» What the exercise asks
Write the next part of the blog post on explaining the academic job market to non-academics, picking up right after the item on the Rummy rule.

Wednesday, July 25, 2018

How to Explain the Academic Job Market to Non-Academics?

This topic came up on twitter--how do we get our friends and relatives to understand the academic job market?  My first take: don't bother.  It can get really confusing really fast.  I consider my family well-educated, yet deep into my career, my mother thought that my appearances on TV and radio would help me get another job.  Nope. Given that job market season is approaching (sorry!),* here's my listicle of things you have to explain:
  1. The Adjusted Bar Closing rule: you can't go home, but you can't stay here.  Few grad programs will hire their own products at all, and very, very few hire their own students straight out of grad school.
  2. "You can control what you do, but you can't control where you do it" rule.  That academia mostly provides a lot of autonomy about what you research, how you research it, what you teach and how you teach it (military schools are a big exception here and perhaps other places), but the tradeoff is that you have very, very little control over where you do it.  I compare myself to the flotsam and jetsam that gets washed ashore by the vagaries of the tides. That may be too much but close.  I had one student who only wanted to live/work in one spot on the Earth.... and she got it.  But that is far, far, far from the norm.
  3. The Rummy rule: you have to go with the job market you have, not the one you wish for.  Again, not completely true, but almost: job listings exist and you react.  You cannot cause a job to come into being.  Each year, there are only so many spots in one's area of expertise.

» Records supplied
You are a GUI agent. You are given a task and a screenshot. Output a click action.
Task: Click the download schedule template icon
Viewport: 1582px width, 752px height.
==
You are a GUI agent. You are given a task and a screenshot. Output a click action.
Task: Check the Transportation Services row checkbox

» Answer to this task
    1. Fads are a thing.  When I was first coming out, "new topics in International Relations" were hot.  I thought I was in good shape since the IR of ethnic conflict was new-ish.  But I ended up being behind all of the hot IR of the Environment folks.  Seriously, the same four or five people got most of the interviews, and then the job market settled once the first few decided where to go.  Feel sorry for those who were studying the Soviet Union in 1990.  Feel good for those who study trade wars these days.
    2. Which gets to something that has been tweeted lately: 
  4. The Networking Rule: Networking matters, but not the kind of networking that civvies think.  How many folks have heard: well, I know someone who knows the Dean of Engineering, they can put in a good word for you?  Nope, those kinds of contacts are utterly irrelevant.  It does help if one's adviser or oneself has some relationship with professors in the department one is seeking employment.  As one progresses in one's career, having a wider network can help.  How much is up for dispute.
  5. "It Just Doesn't Matter" Rule:  Most of what people think matters doesn't.  While this varies as places vary in how much they care about teaching, what matters most of the time is some combo of ability to publish, being seen as smart, being articulate (that does not mean being a good teacher), and that prestige thing.  Let's break this down.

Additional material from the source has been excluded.